Ronald Schmelzer, managing partner and founder of AI firm Cognilytica, explains in greater detail in this excerpt from CTOvision.com:

Deep learning is being applied successfully in a wide range of situations, such as natural language processing, computer vision, machine translation, bioinformatics, gaming, and many other applications where classification, pattern matching, and the use of this automatically tuned deep neural network approach works well. However, these same advantages have a number of disadvantages.

The most notable of these disadvantages is that since deep learning consists of many layers, each with many interconnected nodes, each configured with different weights and other parameters there’s no way to inspect a deep learning network and understand how any particular decision, clustering, or classification is actually done. It’s a black box, which means deep learning networks are inherently unexplainable. As we’ve detailed in some of our other research on Explainable AI (XAI), any system that’s being used to make decisions of significance will eventually need to have explainability to satisfy issues of trust, compliance, verifiability, and understandability. While DARPA and others are working on ways to possibly explain deep learning neural networks, the lack of explainability is a significant drawback for many.

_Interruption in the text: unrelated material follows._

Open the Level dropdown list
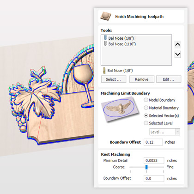 165,132
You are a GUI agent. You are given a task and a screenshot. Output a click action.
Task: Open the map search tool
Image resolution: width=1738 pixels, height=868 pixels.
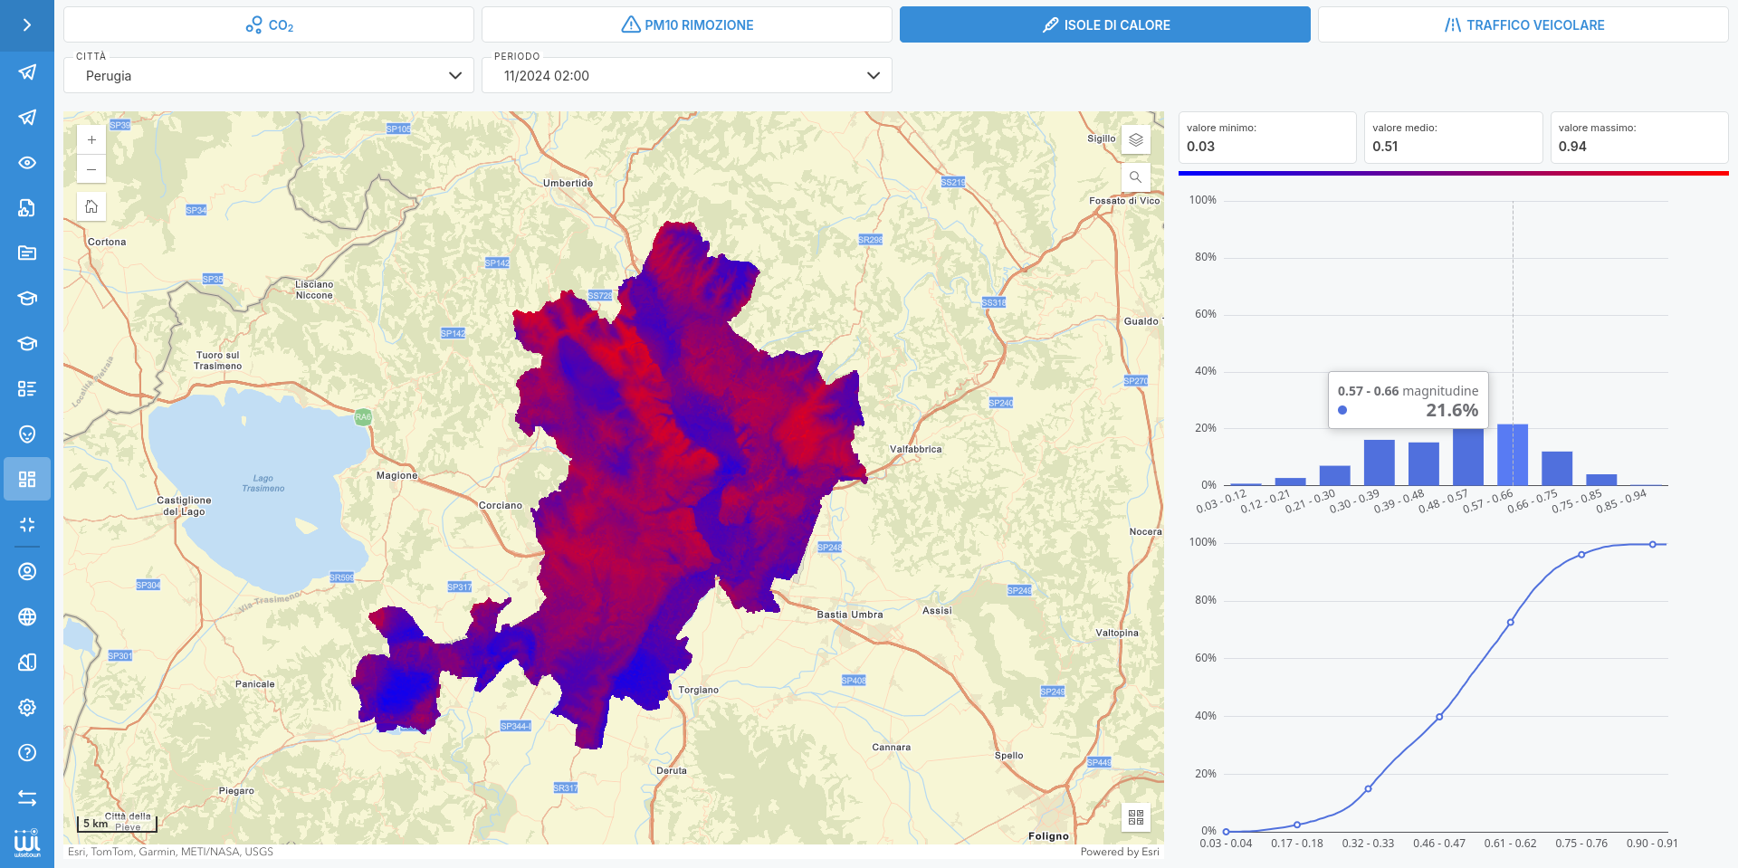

The second disadvantage is that deep learning networks are really great at classification and clustering of information, but not really good at other decision-making or learning scenarios. Not every learning situation is one of classifying something in a category or grouping information together into a cluster. Sometimes you have to deduce what to do based on what you’ve learned before. Deduction and reasoning is not a forté of deep learning networks.